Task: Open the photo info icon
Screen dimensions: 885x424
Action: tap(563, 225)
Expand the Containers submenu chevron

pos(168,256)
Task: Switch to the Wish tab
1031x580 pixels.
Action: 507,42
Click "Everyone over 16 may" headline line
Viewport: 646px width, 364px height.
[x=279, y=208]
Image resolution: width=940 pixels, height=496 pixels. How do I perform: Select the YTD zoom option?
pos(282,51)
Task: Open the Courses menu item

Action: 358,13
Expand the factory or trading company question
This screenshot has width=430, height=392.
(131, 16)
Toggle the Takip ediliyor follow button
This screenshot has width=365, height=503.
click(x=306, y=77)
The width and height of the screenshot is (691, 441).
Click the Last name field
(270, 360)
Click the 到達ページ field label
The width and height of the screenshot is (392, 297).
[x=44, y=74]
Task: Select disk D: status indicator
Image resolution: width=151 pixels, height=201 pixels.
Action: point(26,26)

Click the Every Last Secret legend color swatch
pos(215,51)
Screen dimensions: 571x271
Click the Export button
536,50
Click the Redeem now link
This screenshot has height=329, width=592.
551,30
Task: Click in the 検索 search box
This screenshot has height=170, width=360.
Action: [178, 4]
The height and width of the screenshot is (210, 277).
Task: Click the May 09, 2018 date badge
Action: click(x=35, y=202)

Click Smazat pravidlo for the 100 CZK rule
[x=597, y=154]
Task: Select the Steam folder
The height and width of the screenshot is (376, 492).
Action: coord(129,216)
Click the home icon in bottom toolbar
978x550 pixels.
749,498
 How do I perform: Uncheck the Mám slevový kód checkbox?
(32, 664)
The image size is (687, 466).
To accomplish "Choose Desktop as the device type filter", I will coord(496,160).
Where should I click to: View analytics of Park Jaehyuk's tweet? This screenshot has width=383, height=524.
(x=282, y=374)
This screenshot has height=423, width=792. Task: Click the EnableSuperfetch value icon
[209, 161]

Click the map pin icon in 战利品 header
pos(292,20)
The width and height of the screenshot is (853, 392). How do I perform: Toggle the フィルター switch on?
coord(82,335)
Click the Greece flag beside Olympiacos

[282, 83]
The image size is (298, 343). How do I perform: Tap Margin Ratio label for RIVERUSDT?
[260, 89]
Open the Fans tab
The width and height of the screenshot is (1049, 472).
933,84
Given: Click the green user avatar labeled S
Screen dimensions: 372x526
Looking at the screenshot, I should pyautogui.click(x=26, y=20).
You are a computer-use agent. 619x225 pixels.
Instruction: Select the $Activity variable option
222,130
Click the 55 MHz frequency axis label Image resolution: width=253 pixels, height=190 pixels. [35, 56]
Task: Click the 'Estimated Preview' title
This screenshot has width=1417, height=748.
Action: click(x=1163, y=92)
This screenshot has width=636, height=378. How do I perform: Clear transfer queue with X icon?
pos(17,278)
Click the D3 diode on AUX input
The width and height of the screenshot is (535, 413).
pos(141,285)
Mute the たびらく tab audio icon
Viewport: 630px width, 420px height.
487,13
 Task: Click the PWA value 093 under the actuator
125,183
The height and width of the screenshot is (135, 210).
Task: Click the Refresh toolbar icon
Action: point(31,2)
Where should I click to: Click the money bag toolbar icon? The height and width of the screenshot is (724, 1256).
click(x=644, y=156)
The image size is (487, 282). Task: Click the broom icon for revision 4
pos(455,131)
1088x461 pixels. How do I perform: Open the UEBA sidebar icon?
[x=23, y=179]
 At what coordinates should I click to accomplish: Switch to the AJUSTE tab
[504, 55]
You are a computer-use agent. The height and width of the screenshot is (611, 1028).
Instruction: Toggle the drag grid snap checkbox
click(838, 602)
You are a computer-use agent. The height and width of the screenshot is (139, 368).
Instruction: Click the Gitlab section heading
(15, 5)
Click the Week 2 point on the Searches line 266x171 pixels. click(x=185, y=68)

— PROMPT —
Print only what lies in the material above starting at the line with "This screenshot has height=423, width=792." and ending at the line with "Task: Click the 'Estimated Preview' title", every line exactly as given.

— SOLUTION TO THE EXERCISE —
This screenshot has height=423, width=792. Task: Click the EnableSuperfetch value icon
[209, 161]

Click the map pin icon in 战利品 header
pos(292,20)
The width and height of the screenshot is (853, 392). How do I perform: Toggle the フィルター switch on?
coord(82,335)
Click the Greece flag beside Olympiacos

[282, 83]
The image size is (298, 343). How do I perform: Tap Margin Ratio label for RIVERUSDT?
[260, 89]
Open the Fans tab
The width and height of the screenshot is (1049, 472).
933,84
Given: Click the green user avatar labeled S
Screen dimensions: 372x526
Looking at the screenshot, I should pyautogui.click(x=26, y=20).
You are a computer-use agent. 619x225 pixels.
Instruction: Select the $Activity variable option
222,130
Click the 55 MHz frequency axis label Image resolution: width=253 pixels, height=190 pixels. [35, 56]
Task: Click the 'Estimated Preview' title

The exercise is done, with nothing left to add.